### Exercise aim
Among the entries below, take the line with "隨身鏡 (73, 694)" and the line with "最低訂購量： (334, 737)", and output them and every line between them exactly, with nothing else.

### Data to use
▼

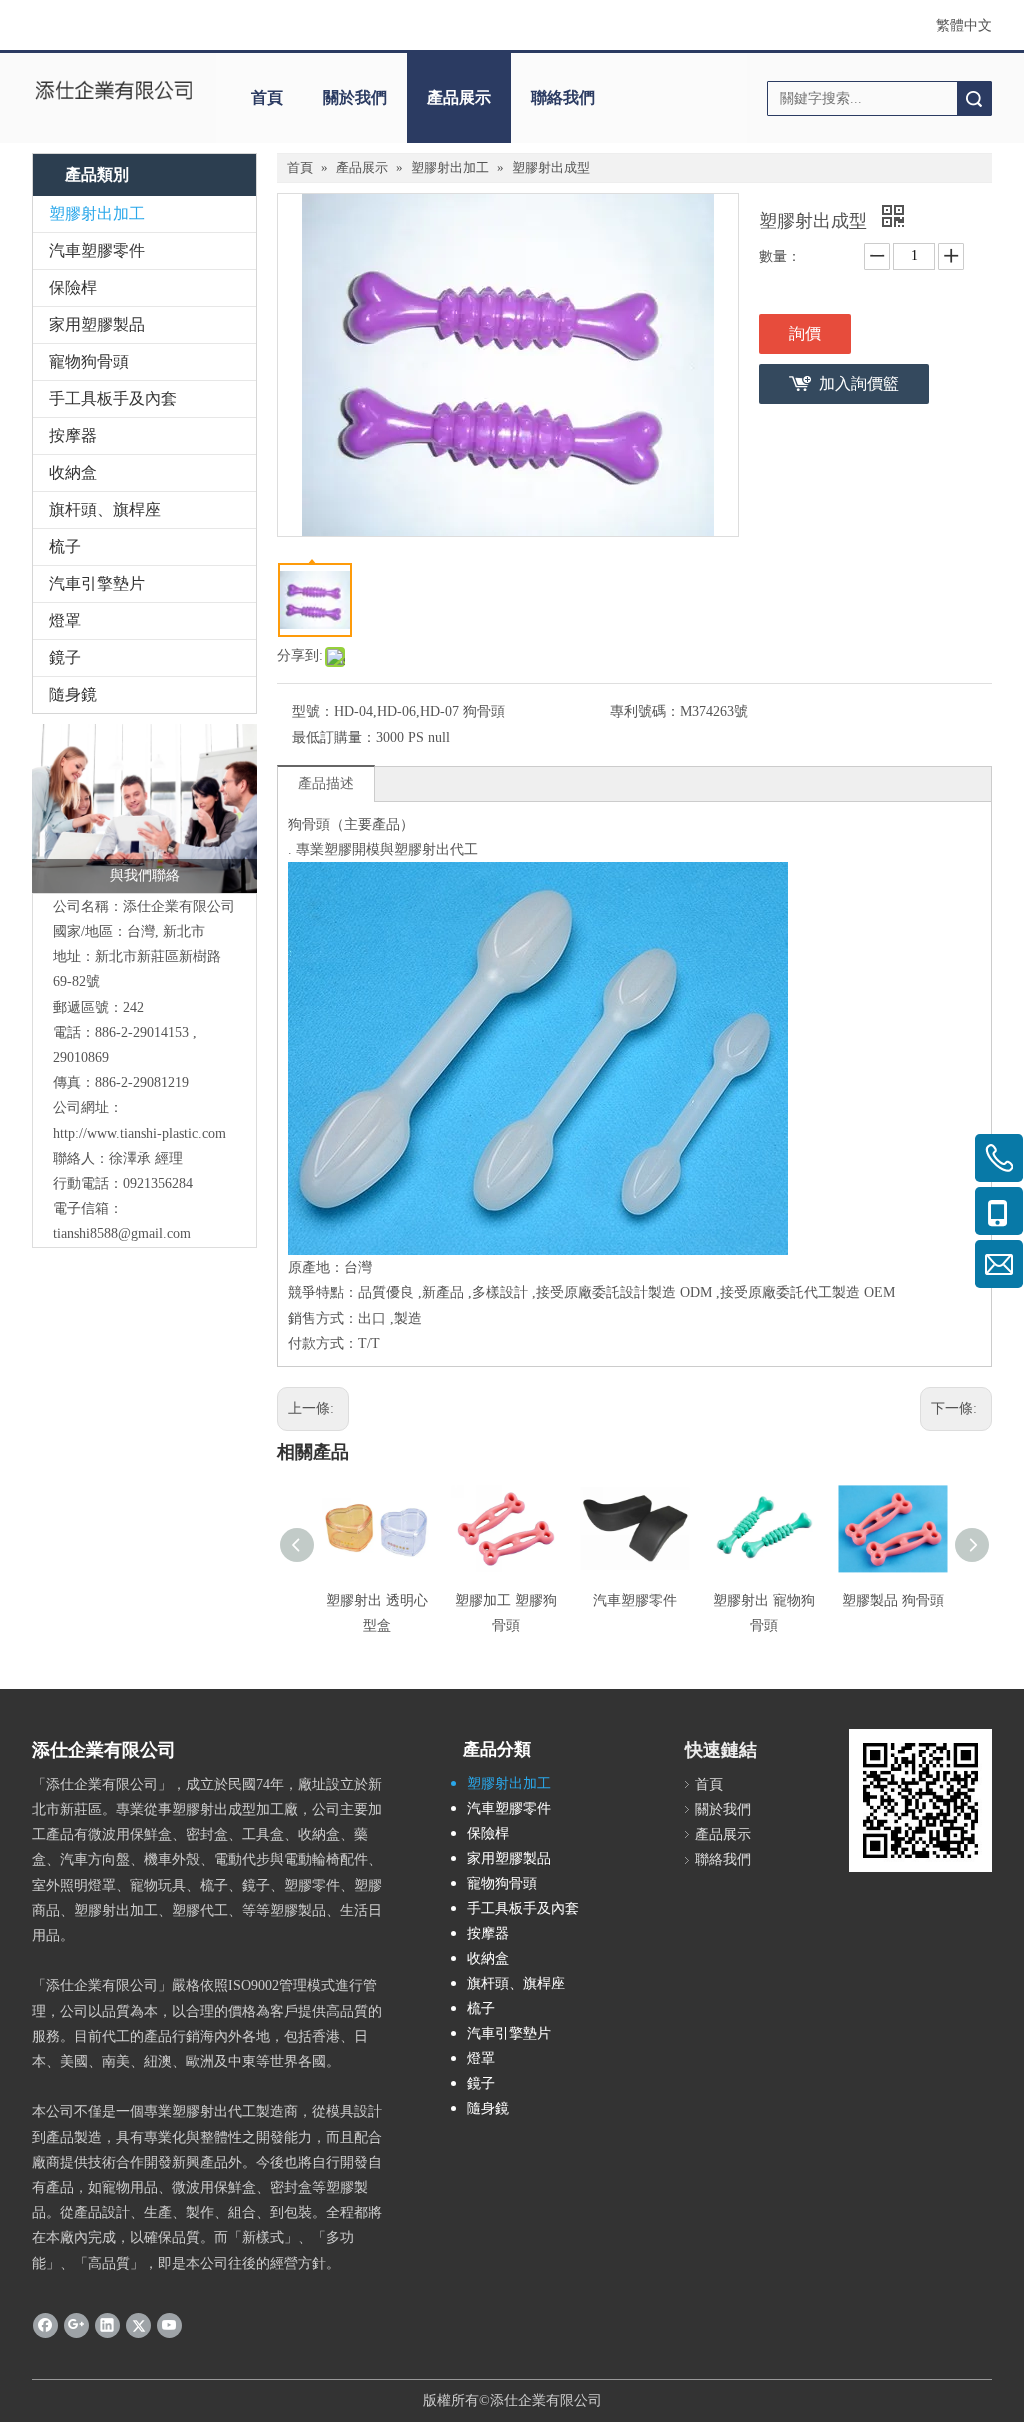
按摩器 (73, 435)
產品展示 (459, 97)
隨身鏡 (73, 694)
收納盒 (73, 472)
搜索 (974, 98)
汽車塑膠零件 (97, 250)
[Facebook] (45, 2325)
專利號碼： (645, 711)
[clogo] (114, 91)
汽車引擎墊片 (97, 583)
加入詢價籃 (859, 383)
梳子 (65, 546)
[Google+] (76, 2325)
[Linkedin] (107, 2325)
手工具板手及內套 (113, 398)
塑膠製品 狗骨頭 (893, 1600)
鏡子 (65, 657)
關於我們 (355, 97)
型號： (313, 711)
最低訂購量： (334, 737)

▲
▼

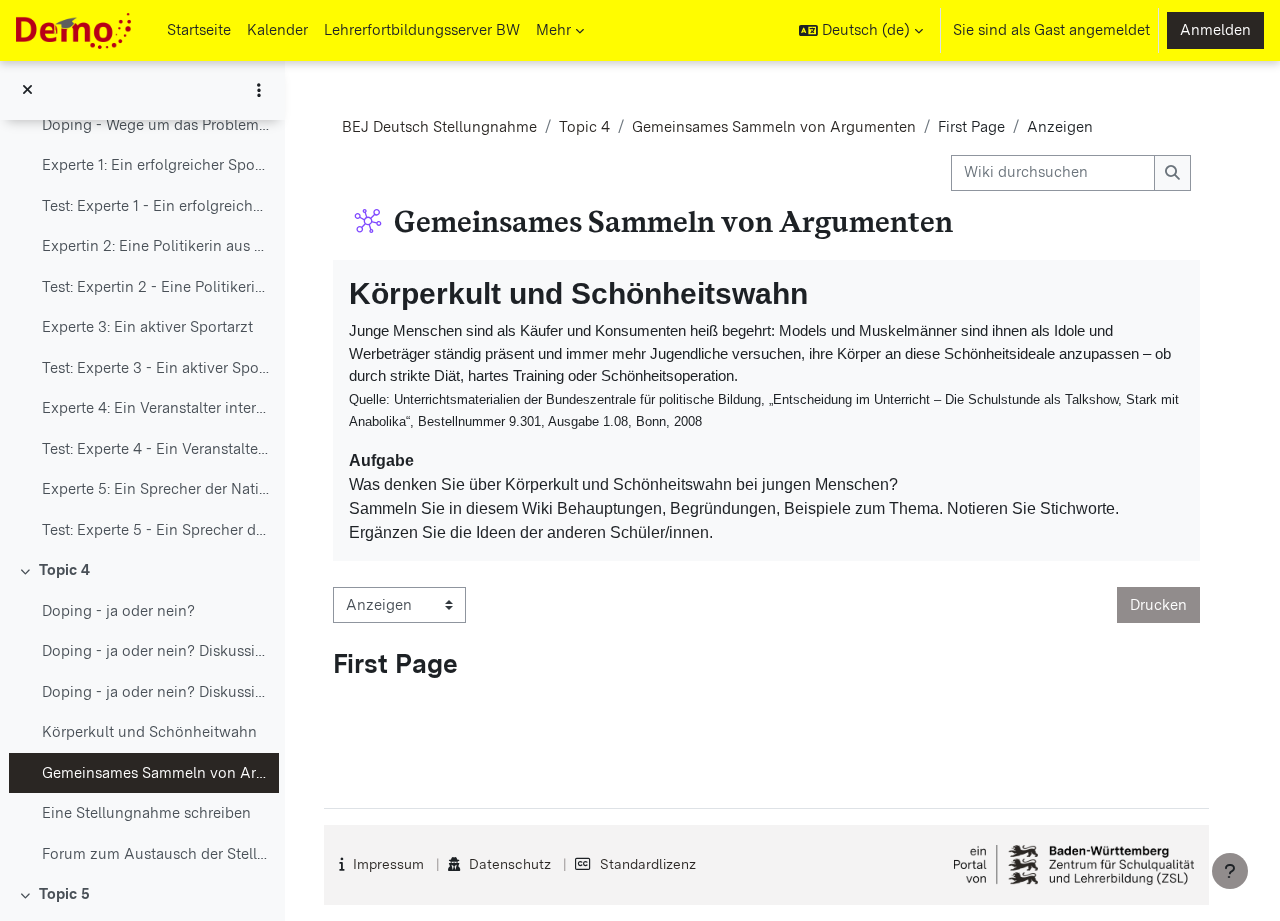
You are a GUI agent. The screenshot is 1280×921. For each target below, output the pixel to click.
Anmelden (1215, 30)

▲

### Result of this task
隨身鏡 (73, 694)
收納盒 (73, 472)
搜索 (974, 98)
汽車塑膠零件 (97, 250)
[Facebook] (45, 2325)
專利號碼： (645, 711)
[clogo] (114, 91)
汽車引擎墊片 (97, 583)
加入詢價籃 (859, 383)
梳子 (65, 546)
[Google+] (76, 2325)
[Linkedin] (107, 2325)
手工具板手及內套 (113, 398)
塑膠製品 狗骨頭 (893, 1600)
鏡子 (65, 657)
關於我們 (355, 97)
型號： (313, 711)
最低訂購量： (334, 737)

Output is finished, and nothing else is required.